Some indiscreet person placed a placard on the King's door.  When the authorities faced the king with this fact, the king in anger decreed that all followers of Luther be exterminated. In this way the King of France directly threw himself on the side of the Roman Church.

All Lutherans were arrested without respect to their social rank or position.  The victims were put to death through cruel torture.  The protestants were accused of plotting to put the Catholics to death. 

Even though Francis the First had inspired learning which marked the opening of the sixteenth century,  he now ordered that printing be abolished all over France. The King saw printing as a threat to national security.

Persecution that had never been witnessed before decimated the reformers in France.  This was later to set a precedent in France that led to the execution of France's King Luis XVI.  Unfortunately, the seeds of anarchy sown by the Lutherans in the first place, escalated into other movements in France that were not religious by nature.  The seeds of anarchy set in motion by the reformers provided permission for the Roman Church with the King to use unrelenting force of oppression and anarchy that was then modelled to the people of France as a model for effecting change.

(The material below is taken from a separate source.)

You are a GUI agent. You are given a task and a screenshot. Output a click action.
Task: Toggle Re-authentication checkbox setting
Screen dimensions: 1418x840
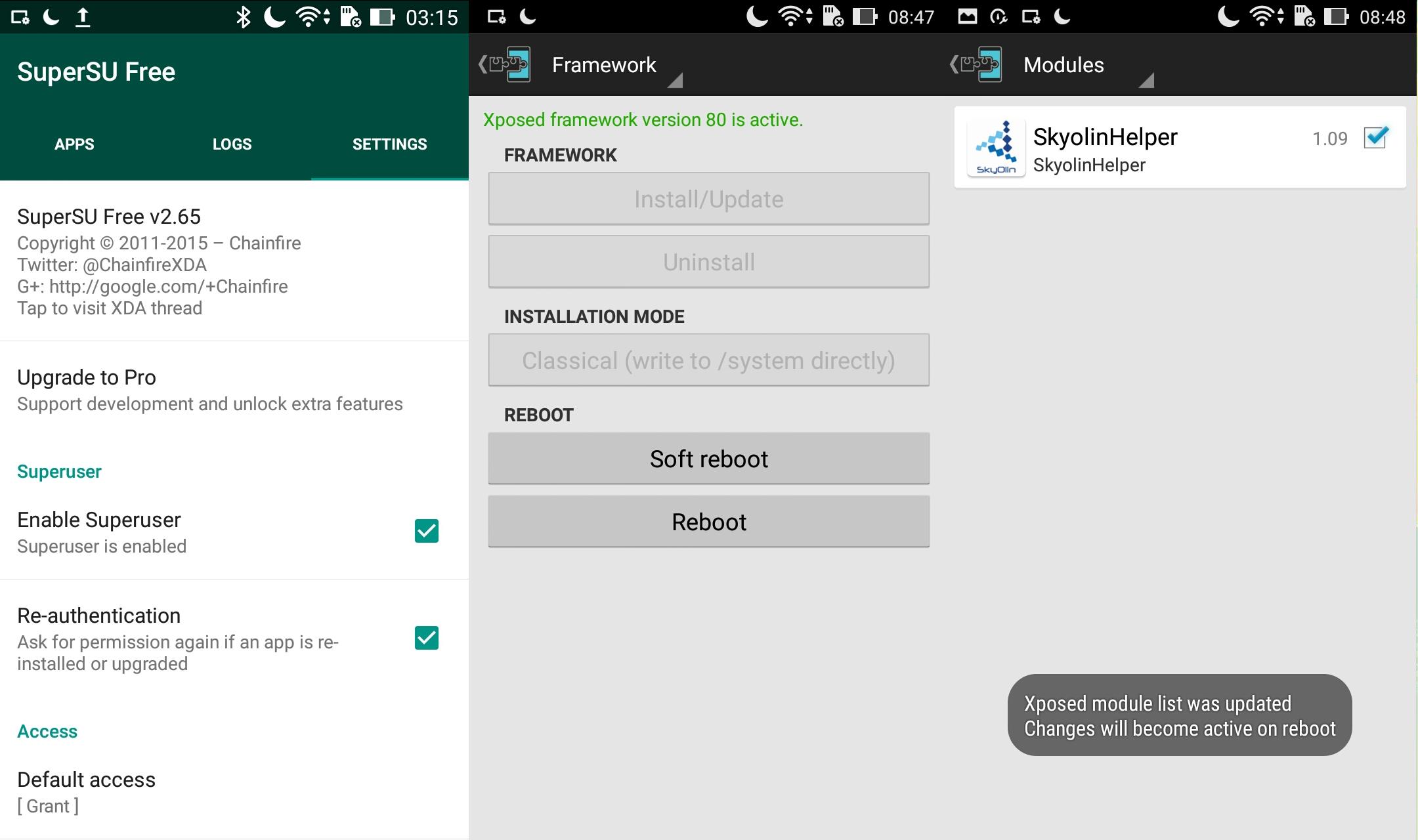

The lesson that can be learnt from history is that we must be aware that Satan very often tempts us as human beings to use his strategy of force and disorder for the cause of God. God does not want us to work that way as it is not in God's character to force anyone.  God persuades, patiently waits for our response.  We are to make change through the power and guidance of the Holy Spirit.  It is not our role to fight God's battles and to vindicate his power through force.  God's spirit goes before us convicting the minds of those who must hear the gospel.  It is our role as Christians to show that through the influence of the Holy Spirit, mankind can be changed into the loving likeness of Jesus Christ.  The power of change in one human life can influence hundreds of those looking on to be saved.  This is what changed Calvin in the first place, it was the calm quiet witness of those dying for their faith.  It was not the influence of protesting placard waving individuals who convinced Calvin to come to Christ.

The problem is when we use strategies of the devil to advance God's cause, it attracts the emotions and imagination of the unconverted who join the cause as it resonates with the rebellion of their unconverted minds thus giving them a chance to join in on the protests often disgracing the cause of God through extreme action.  The character of God and the character of Satan can not coexist, therefore, as Christians bow to unconsecrated means of furthering God's cause, God cannot be there leading them when they have turned their back on His leadership.  In this way, we often turn ourselves over to the leadership of the enemy to right-doing and thus undermine the cause of God.